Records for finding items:
###
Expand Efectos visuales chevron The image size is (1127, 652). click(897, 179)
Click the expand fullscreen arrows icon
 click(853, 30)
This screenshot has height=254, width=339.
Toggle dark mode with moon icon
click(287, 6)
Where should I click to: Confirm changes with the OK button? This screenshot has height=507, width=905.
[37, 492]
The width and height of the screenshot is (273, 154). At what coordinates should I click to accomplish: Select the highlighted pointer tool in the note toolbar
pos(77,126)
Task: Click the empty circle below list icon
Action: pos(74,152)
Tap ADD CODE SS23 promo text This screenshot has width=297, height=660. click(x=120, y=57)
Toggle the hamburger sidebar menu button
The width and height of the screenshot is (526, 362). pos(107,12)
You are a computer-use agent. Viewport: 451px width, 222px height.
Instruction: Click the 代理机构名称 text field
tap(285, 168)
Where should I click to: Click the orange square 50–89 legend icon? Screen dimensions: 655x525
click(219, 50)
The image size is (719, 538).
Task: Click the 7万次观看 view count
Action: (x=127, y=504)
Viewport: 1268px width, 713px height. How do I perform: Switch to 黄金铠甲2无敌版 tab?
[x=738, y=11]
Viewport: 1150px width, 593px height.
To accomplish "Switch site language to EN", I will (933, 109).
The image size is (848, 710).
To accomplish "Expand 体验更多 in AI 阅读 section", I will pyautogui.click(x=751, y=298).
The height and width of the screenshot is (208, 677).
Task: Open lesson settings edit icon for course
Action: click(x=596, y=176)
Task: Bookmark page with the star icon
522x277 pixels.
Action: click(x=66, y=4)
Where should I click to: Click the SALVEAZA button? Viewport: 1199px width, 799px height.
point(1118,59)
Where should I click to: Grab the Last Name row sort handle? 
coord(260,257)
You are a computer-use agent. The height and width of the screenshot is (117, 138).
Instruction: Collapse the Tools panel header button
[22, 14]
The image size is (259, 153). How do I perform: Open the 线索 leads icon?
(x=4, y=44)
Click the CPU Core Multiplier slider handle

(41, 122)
###
▸ **SET TASK**
Turn the lines of the items above into a numbered list, leaving out any blank lines.

▸ **RESPONSE TO THE EXERCISE**
1. Expand Efectos visuales chevron The image size is (1127, 652). click(897, 179)
2. Click the expand fullscreen arrows icon
3.  click(853, 30)
4. This screenshot has height=254, width=339.
5. Toggle dark mode with moon icon
6. click(287, 6)
7. Where should I click to: Confirm changes with the OK button? This screenshot has height=507, width=905.
8. [37, 492]
9. The width and height of the screenshot is (273, 154). At what coordinates should I click to accomplish: Select the highlighted pointer tool in the note toolbar
10. pos(77,126)
11. Task: Click the empty circle below list icon
12. Action: pos(74,152)
13. Tap ADD CODE SS23 promo text This screenshot has width=297, height=660. click(x=120, y=57)
14. Toggle the hamburger sidebar menu button
15. The width and height of the screenshot is (526, 362). pos(107,12)
16. You are a computer-use agent. Viewport: 451px width, 222px height.
17. Instruction: Click the 代理机构名称 text field
18. tap(285, 168)
19. Where should I click to: Click the orange square 50–89 legend icon? Screen dimensions: 655x525
20. click(219, 50)
21. The image size is (719, 538).
22. Task: Click the 7万次观看 view count
23. Action: (x=127, y=504)
24. Viewport: 1268px width, 713px height. How do I perform: Switch to 黄金铠甲2无敌版 tab?
25. [x=738, y=11]
26. Viewport: 1150px width, 593px height.
27. To accomplish "Switch site language to EN", I will (933, 109).
28. The image size is (848, 710).
29. To accomplish "Expand 体验更多 in AI 阅读 section", I will pyautogui.click(x=751, y=298).
30. The height and width of the screenshot is (208, 677).
31. Task: Open lesson settings edit icon for course
32. Action: click(x=596, y=176)
33. Task: Bookmark page with the star icon
34. 522x277 pixels.
35. Action: click(x=66, y=4)
36. Where should I click to: Click the SALVEAZA button? Viewport: 1199px width, 799px height.
37. point(1118,59)
38. Where should I click to: Grab the Last Name row sort handle? 
39. coord(260,257)
40. You are a computer-use agent. The height and width of the screenshot is (117, 138).
41. Instruction: Collapse the Tools panel header button
42. [22, 14]
43. The image size is (259, 153). How do I perform: Open the 线索 leads icon?
44. (x=4, y=44)
45. Click the CPU Core Multiplier slider handle
46. (41, 122)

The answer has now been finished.